• Exercise requirements
Reproduce, with no changes, the line that contains "Viewport: 500px width, 500px" and all the lines that come after it in the records.

• Given data

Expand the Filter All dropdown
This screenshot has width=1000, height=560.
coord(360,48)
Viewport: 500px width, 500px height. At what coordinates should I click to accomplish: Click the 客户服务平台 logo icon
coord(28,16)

• Reply to the task
Viewport: 500px width, 500px height. At what coordinates should I click to accomplish: Click the 客户服务平台 logo icon
coord(28,16)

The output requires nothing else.